Die KFZ-Zulassungsstellen in Deutschland setzen zu stark auf Publikumsverkehr, das führt in der Corona-Pandemie zu langen Wartezeiten. Dabei könnten die Behörden Online-Anmeldungen ohne großen Aufwand vereinfachen, sagt Eugen Donhauser, CTO (Chief Technical Officer) des eco Mitgliedsunternehmens Gutschild.de.
Herr Donhauser, Gutschild.de ist seit kurzem eco Mitglied, würden Sie sich kurz vorstellen?
Wir sind ein Online-Shop für KFZ-Kennzeichen, beispielsweise für PKW, LKW oder Motorräder.

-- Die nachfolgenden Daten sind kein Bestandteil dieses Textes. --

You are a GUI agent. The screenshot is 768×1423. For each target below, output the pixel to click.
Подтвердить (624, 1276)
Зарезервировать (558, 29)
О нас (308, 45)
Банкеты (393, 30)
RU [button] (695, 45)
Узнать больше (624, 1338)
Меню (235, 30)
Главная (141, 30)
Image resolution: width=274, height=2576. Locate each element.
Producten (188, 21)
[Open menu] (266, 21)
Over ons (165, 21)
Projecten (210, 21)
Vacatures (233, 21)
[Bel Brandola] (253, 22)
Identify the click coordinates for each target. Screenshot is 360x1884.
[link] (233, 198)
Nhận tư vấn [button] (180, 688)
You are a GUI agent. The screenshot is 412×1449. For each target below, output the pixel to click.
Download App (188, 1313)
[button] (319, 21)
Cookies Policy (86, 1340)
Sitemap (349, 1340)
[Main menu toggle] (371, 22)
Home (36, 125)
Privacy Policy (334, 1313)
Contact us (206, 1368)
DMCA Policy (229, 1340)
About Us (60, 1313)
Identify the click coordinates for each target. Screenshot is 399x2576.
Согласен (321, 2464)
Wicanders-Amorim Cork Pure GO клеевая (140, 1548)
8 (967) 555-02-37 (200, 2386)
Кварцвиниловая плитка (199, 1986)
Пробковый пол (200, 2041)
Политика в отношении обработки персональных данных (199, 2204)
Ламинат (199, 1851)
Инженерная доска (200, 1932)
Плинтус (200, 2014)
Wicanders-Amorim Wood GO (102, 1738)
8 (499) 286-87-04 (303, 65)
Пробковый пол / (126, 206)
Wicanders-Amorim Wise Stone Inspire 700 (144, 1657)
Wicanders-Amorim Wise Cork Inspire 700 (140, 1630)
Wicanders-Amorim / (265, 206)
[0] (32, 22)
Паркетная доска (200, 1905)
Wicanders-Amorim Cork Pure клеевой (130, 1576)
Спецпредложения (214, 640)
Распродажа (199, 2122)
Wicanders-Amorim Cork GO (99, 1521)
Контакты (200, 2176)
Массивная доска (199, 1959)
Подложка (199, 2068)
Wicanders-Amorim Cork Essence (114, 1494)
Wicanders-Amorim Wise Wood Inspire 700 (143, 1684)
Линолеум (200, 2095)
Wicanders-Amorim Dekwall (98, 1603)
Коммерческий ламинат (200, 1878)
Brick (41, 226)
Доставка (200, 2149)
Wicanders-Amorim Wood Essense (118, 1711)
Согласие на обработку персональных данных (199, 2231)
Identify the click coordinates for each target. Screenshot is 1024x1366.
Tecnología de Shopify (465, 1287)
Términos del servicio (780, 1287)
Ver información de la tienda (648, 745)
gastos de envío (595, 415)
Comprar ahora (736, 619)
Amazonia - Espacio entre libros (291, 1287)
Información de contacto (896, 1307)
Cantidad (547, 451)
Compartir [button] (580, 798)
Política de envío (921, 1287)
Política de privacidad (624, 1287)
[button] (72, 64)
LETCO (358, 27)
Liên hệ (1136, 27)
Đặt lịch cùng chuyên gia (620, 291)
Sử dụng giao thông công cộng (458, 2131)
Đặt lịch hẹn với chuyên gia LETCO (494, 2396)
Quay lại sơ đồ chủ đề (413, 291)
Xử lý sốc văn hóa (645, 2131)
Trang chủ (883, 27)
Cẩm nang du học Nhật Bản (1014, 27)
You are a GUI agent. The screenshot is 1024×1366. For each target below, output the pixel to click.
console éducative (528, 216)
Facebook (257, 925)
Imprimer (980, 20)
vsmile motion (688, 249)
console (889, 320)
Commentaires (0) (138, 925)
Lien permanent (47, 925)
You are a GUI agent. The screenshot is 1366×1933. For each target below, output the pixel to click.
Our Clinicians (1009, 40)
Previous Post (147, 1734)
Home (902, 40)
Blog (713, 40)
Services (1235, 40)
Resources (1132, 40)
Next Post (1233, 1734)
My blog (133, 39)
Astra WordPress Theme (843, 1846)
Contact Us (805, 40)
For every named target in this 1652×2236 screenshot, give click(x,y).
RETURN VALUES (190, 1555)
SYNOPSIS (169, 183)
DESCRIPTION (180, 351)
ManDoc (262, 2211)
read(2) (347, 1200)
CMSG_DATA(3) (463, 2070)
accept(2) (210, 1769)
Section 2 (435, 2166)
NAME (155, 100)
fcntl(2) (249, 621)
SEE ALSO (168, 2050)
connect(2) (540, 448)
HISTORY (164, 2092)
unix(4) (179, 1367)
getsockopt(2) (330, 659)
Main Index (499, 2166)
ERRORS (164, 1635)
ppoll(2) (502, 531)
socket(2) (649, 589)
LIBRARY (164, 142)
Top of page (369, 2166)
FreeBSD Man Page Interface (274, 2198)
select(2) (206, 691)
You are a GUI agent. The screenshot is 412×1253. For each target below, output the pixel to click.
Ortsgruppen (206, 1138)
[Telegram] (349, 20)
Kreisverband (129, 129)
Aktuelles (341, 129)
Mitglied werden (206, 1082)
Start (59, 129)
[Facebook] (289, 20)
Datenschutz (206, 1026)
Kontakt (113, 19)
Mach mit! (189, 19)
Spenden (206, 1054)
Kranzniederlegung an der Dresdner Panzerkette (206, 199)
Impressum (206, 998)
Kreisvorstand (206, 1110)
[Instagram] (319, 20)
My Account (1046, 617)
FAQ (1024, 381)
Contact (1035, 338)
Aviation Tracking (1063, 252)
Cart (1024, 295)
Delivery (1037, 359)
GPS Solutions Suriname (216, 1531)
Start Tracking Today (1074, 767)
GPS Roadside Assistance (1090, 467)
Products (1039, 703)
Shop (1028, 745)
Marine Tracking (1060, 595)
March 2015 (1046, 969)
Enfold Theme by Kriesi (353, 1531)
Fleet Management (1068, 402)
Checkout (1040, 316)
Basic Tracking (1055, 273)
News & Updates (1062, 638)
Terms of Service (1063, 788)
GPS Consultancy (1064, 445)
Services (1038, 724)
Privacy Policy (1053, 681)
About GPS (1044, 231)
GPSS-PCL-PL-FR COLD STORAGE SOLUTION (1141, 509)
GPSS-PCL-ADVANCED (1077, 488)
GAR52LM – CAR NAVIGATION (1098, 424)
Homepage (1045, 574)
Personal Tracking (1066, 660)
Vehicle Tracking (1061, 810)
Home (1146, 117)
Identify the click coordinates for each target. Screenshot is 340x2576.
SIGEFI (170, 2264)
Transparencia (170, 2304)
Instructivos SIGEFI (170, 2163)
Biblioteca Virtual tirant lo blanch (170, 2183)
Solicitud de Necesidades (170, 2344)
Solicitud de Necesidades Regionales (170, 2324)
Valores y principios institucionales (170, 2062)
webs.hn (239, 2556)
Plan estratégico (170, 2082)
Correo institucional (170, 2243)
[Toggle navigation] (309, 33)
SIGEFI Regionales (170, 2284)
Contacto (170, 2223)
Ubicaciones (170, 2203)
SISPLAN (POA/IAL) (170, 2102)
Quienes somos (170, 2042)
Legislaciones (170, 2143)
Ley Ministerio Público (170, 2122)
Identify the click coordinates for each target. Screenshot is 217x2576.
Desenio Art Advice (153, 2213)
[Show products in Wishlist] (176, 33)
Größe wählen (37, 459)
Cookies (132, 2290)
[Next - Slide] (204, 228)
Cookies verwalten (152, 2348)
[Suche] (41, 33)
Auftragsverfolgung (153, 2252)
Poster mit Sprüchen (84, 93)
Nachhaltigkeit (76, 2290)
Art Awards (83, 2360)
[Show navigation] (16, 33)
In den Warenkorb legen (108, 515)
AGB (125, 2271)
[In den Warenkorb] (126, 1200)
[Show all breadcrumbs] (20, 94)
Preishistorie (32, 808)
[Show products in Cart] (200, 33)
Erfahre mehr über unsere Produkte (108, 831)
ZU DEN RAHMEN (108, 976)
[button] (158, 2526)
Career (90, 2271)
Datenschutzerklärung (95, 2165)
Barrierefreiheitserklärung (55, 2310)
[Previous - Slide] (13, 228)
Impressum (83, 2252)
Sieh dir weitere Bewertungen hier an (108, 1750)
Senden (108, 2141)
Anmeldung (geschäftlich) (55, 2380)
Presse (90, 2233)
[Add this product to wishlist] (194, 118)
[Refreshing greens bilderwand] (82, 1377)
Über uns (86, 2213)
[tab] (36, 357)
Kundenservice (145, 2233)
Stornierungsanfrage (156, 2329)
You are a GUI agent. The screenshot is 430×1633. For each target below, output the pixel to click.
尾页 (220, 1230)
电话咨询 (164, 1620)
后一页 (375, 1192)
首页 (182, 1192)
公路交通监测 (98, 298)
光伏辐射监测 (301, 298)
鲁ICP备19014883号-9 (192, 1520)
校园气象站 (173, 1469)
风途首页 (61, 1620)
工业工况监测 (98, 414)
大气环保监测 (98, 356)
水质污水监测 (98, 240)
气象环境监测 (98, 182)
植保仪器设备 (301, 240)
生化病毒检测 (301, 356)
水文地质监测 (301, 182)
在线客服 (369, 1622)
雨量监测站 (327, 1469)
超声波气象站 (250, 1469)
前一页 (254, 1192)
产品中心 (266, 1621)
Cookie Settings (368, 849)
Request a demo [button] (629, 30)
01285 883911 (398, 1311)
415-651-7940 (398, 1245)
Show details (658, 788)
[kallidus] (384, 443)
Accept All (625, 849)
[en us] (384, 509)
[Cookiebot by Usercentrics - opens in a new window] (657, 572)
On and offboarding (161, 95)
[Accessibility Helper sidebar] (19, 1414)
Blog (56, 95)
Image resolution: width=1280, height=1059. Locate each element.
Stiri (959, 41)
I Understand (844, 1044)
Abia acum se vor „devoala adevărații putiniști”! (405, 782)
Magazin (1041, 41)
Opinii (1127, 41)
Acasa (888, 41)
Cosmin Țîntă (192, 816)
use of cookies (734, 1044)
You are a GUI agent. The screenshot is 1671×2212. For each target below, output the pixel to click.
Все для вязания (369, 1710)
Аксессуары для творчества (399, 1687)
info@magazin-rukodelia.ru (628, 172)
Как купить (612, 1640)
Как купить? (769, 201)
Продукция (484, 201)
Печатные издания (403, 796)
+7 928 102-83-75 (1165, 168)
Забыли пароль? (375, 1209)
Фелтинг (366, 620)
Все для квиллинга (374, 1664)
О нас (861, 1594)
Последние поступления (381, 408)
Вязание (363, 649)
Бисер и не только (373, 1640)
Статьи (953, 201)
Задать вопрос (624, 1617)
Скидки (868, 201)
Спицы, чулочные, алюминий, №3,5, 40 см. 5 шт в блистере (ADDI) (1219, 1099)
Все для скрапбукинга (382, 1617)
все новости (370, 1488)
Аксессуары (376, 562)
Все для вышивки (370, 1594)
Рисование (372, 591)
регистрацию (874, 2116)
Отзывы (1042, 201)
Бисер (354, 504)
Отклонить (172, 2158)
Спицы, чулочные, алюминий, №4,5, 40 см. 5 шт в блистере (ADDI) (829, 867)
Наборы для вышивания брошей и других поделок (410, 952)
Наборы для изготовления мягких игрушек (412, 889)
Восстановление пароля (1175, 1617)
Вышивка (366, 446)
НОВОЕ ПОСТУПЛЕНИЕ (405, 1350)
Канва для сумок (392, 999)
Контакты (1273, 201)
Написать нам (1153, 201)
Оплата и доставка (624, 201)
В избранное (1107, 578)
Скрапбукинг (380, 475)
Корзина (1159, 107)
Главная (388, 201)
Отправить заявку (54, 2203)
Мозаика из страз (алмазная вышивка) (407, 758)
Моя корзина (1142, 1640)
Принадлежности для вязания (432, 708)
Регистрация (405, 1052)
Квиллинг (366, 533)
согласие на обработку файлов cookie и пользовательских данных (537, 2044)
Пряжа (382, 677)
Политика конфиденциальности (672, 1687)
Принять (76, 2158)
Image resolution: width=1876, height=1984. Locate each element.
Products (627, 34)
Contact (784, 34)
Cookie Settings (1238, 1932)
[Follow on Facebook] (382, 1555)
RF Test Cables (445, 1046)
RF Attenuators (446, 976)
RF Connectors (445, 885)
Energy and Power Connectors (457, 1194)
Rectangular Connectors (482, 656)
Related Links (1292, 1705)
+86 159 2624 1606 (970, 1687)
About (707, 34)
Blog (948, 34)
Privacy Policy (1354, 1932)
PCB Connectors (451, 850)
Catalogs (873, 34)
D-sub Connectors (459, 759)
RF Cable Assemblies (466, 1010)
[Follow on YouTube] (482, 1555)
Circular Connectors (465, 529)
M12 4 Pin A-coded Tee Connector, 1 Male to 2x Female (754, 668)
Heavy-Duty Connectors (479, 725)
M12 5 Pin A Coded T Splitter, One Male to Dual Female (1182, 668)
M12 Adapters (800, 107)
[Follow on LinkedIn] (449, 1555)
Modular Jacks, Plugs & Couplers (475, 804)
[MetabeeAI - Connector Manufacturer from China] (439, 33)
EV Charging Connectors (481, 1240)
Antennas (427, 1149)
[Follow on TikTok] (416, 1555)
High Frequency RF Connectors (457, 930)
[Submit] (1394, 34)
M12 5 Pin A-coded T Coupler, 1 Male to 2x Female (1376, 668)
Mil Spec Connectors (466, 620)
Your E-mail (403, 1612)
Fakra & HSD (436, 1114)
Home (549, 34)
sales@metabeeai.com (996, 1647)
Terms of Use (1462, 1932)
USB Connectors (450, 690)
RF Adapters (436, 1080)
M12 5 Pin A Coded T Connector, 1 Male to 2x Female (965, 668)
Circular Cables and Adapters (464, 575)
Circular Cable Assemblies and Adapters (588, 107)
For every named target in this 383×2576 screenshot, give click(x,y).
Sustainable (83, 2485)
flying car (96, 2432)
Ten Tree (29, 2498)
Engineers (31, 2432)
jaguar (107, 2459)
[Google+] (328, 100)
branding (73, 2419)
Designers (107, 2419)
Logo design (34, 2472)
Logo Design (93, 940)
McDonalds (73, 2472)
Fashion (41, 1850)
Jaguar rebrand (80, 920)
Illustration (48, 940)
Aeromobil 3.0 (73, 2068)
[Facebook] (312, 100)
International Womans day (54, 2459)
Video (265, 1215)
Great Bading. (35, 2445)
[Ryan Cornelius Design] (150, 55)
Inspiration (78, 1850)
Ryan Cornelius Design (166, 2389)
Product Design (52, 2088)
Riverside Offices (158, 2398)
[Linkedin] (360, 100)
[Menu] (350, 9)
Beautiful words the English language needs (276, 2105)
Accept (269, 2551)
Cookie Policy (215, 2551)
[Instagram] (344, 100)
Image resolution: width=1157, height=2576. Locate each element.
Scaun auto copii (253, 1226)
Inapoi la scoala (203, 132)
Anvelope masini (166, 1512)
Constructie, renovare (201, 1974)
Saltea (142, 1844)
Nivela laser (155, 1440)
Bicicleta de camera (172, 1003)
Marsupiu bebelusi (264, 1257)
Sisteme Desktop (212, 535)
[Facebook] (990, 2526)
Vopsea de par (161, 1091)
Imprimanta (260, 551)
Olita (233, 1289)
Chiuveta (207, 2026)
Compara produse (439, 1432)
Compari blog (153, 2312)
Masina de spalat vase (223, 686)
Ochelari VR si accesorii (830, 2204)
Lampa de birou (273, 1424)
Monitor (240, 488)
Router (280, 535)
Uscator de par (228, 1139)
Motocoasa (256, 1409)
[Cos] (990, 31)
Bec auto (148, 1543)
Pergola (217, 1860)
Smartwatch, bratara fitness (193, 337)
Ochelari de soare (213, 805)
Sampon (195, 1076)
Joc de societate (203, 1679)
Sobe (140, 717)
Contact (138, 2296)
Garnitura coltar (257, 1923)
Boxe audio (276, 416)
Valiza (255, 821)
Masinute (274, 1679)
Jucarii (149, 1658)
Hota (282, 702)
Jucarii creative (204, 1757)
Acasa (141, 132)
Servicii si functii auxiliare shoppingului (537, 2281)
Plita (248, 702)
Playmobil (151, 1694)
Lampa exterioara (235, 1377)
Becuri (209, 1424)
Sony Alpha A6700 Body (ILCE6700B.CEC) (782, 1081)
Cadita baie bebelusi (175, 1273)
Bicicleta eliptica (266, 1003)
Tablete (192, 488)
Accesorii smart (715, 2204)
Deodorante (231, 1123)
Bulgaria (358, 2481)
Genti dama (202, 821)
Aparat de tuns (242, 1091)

Ihr Wunschkennzeichen können sich unsere Kunden über www.gutschild.de bei der betreffenden KFZ-Zulassungsstellen aussuchen und reservieren, wir produzieren und versenden es. Dafür greifen wir auf die Online-Datenbanken fast aller Zulassungsstellen in Deutschland zu. Das ist recht komplex, da diese unterschiedliche Systeme nutzen und keine Schnittstelle für uns zur Verfügung stellen. Unsere Kunden merken nichts davon und profitieren von einer vereinfachten Wunschkennzeichenreservierung.
Wie steht es denn um die digitale KFZ-Zulassung in Deutschland?
Es könnte besser sein. Mit i-Kfz (internetbasierte Fahrzeugzulassung) können Privatpersonen seit 2019 eigentlich alle Standard-Geschäftsvorgänge der KFZ-Zulassung online erledigen. Doch zurzeit ist der Besuch vor Ort noch die Regel, dabei sind Termine grade jetzt in der Corona-Pandemie rar, mit Wartezeiten von mehr als vier Wochen. Die KFZ-Ab- An- und Ummeldung ist vielerorts inzwischen zwar online möglich. Doch jede Kommune und jede Zulassungsstelle kocht hier ihr eigenes Süppchen. Die Prozesse sind kompliziert und wenig nutzerfreundlich.
Woran liegt das?
Die Behörden fragen viele unnötige persönliche Daten ab, verlangen ein Nutzerkonto anzulegen und lassen die Menschen auch mal 10 Minuten auf einen Bestätigungslink warten. Das ist nicht bürgerfreundlich. Es ist in Deutschland wesentlich leichter, ein Bankkonto zu eröffnen als ein Auto anzumelden. Das Problem beginnt schon damit, dass für i-KFZ eine Online-Identifikation mit dem elektronischen Personalausweis verpflichtend ist. Jedoch kaum ein Bürger hat diese Funktion freigeschaltet.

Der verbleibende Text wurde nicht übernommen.